Confronted with conflicting pressures to contain costs and provide unfettered access to care, health plans are stepping up scrutiny of some high-cost services while shifting more financial and care management responsibilities to consumers, according to a study by the Center for Studying Health System Change (HSC).

“Mindful of the managed care backlash, plans are increasing scrutiny of high-cost services, especially services that pose a high risk of inappropriate use, such as imaging,” said Paul B. Ginsburg, Ph.D., president of HSC, a nonpartisan policy research organization funded principally by The Robert Wood Johnson Foundation.

“Faced with employers seeking relief from double-digit premium increases and consumer demand for broad choice, health plans are under pressure to identify new ways to slow escalating premium trends while tempering consumer discontent,” Ginsburg said.

The study’s findings are detailed in a new HSC issue brief titled, “Managed Care Redux: Health Plans Shift Responsibilities to Consumers.” The study by Debra A. Draper, an HSC researcher from Mathematica Policy Research Inc., and Gary Claxton, a researcher from the Kaiser Family Foundation, is based on HSC’s 2002-2003 site visits to 12 communities: Boston; Cleveland; Greenville, S.C.; Indianapolis; Lansing, Mich.; Little Rock, Ark.; Miami; northern New Jersey; Orange County, Calif.; Phoenix; Seattle; and Syracuse, N.Y.

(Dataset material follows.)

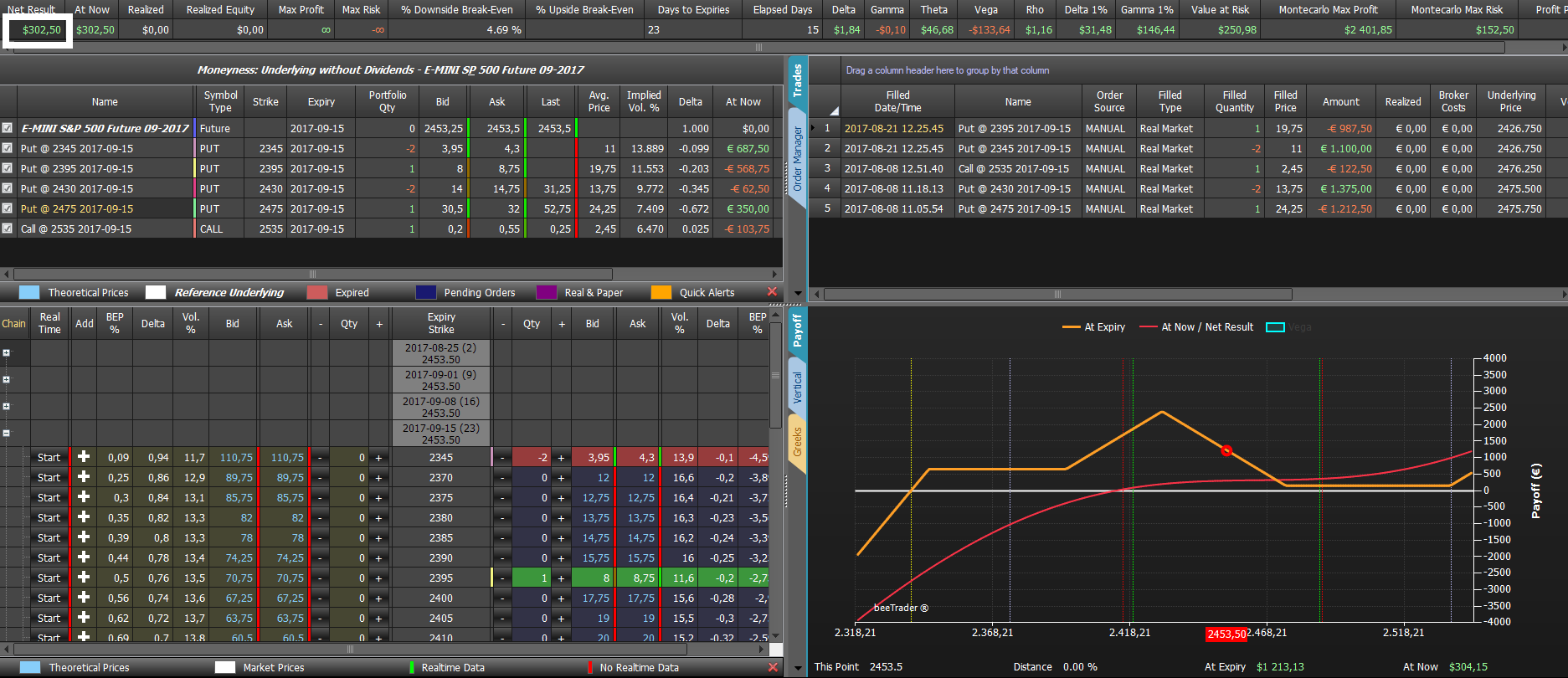
Task: Expand the 2017-08-25 expiry chain
Action: coord(6,353)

In the early and mid-1990s, managed care plans—in response to employers’ desires to slow rapidly rising health care costs—limited patients’ choice of physicians and hospitals, required prior approval for certain high-cost services and restricted physicians’ clinical authority. But consumers disliked restrictions on their care, prompting a powerful backlash. Competing to attract and retain workers in a tight labor market during the economic boom of the late 1990s, many employers moved away from insurance coverage with limited provider choice and extensive care restrictions. Many health plans expanded provider networks and eased restrictions on care by eliminating primary care physician (PCP) gatekeeping and prior approvals for specialty referrals and many tests and procedures.

During HSC’s 2000-2001 site visits, plans in the 12 communities reported no major changes in use of services as a result of the relaxation of utilization management controls. By 2002-2003, however, many plans had changed their assessment as the system responded to looser utilization management becoming more widespread, and many plans reintroduced administrative controls on care use.

Across the 12 communities, plans expressed little interest in returning to blanket pre-authorization requirements. Instead, plans are focusing on services that are high-cost or at high risk for inappropriate use. Targeted services include outpatient surgery, plastic surgery, diagnostic imaging, chiropractic care and physical therapy. Likewise, plans are increasing patient cost-sharing requirements for services that tend to be more discretionary and prone to overuse.

Other key study findings include:

• Health plans are ramping up care management through disease management and intensive case management programs for the small percentage of members that use a disproportionate share of resources.

• Health plans are developing new products that provide consumers with significant control over how they access and use health care. Plans also are encouraging more consumer involvement in weighing the costs and benefits of those decisions. New plan products include consumer-driven plans tied to health spending accounts, tiered-provider networks that require higher patient cost sharing and customized plan designs that permit employees to choose different cost sharing and benefit options after their employer has chosen a core set of benefits.

• Recognizing that increased patient responsibility for financial and care decisions will require better information, many health plans are stepping up consumer education efforts. Plans across the 12 communities are enhancing their Web sites to provide enrollees with more information about claims and available benefits and, in some instances, providing more general information about costs, quality and treatment options.